Si diffondono Siri, Cortana, Alexa. Le interfacce vocali, insomma. Come ci fa notare Ben Sauer (in quello che è stato secondo me uno dei migliori talk della conferenza), non c’è più bisogno di un’interfaccia visuale. Jennifer Fraser e Lina Bonapace rafforzano ulteriormente il concetto quando introducono Internet of Things e raccontano di come l’enfasi si stia finalmente staccando dallo schermo, per spostarsi su quella che è la vera esperienza dell’utente; quella che questi ha con i servizi. Concetto richiamato in causa anche da Alberta Soranzo, che nel suo keynote pone enfasi sulla visione olistica di un sistema e del valore da questi fornito.
Finalmente, risulta dunque evidente che gli oggetti non sono altro che “avatar”, ovvero punti di contatto tra l’utente e un sistema. Emerge il concetto di service design; di qualcosa che va al di la della semplice interazione tra un utente e uno schermo. Jeroen van Geel al suo workshop parla di Customer Journey Mapping, uno strumento per analizzare il processo di interazione con un sistema anche prima e dopo il suo utilizzo; Jared Spool e Rachel Daniel raccontano di come aumentare la consapevolezza sull’esperienza utente in un team; su come gestire il rapporto tra ricercatori e designer UX, product manager e reparto sviluppo. Non parliamo più, quindi, solo di oggetti o applicazioni; o processi. Parliamo di sistemi. Sistemi complessi.

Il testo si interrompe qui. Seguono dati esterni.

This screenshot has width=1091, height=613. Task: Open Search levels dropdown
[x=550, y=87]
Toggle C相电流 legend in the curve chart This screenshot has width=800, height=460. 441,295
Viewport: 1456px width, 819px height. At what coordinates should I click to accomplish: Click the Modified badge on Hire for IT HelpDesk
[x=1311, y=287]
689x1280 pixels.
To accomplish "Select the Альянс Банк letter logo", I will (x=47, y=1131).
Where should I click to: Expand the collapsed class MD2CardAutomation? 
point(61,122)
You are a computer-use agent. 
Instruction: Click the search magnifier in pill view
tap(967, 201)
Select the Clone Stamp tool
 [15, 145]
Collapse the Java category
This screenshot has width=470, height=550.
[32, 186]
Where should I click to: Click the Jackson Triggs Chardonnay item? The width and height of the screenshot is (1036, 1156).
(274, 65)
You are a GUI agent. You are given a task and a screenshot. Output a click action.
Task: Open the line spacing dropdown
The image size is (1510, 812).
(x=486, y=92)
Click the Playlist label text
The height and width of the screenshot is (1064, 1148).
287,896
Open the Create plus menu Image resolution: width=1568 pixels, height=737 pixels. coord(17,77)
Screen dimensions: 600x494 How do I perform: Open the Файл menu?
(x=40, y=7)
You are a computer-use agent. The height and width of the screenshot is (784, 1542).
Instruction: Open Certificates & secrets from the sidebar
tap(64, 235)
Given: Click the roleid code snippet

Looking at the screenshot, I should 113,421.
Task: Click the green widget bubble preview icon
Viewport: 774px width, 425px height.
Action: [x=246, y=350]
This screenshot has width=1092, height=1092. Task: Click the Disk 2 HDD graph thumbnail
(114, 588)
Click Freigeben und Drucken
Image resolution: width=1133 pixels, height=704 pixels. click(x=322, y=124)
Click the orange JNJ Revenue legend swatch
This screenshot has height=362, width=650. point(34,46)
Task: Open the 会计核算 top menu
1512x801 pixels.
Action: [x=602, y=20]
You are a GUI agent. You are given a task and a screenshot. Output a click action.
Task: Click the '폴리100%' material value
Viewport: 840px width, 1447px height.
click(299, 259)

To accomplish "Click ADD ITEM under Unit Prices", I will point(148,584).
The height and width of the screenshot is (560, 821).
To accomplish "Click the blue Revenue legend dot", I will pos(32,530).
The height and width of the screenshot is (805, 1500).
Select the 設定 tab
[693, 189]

L’elettronica, l’informatica, la psicologia, il design (non solo digitale) diventano dunque elementi tutti imprescindibili per costruire un’esperienza utente che sia fluida, coerente, pratica. Diventa dunque imprescindibile anche la necessità di abbattere i Silos di conoscenza. Bisogna trovare il modo per facilitare la collaborazione tra figure con background diversi tra loro. Sono dunque contento di aver portato anche la nostra esperienza con un lightning talk sull’Event Storming (slide), una tecnica che – oltre a facilitare notevolmente l’esplorazione di un dominio – colloca sullo stesso piano figure con background diversi, facilitando l’individuazione e quindi il raggiungimento di obiettivi comuni.
Sono convinto che la strada intrapresa – a livello generale, ma anche nel nostro piccolo – sia quella giusta; che ci si stia finalmente rendendo conto che progettare un sistema non sia preoccuparsi di come e dove mettere bottoni, tabelle e label; ma piuttosto organizzare un’esperienza continua nel tempo e tra dispositivi, superando le difficoltà e sfruttando le potenzialità dei vari strumenti coinvolti.
Queste le mie riflessioni al termine di UX Scotland 2017, una delle conferenze di riferimento a livello mondiale sulla User Experience, a cui sono stato davvero contento di partecipare. Credo mi abbia lasciato spunti notevoli su cui continuare a riflettere e sviluppare idee e progetti. Il cambio di prospettiva su ciò che ci aspetta è secondo me notevole: abbiamo incognite e sfide affascinanti davanti a noi. Che ne pensi tu? Mi farebbe piacere conoscere la tua opinione!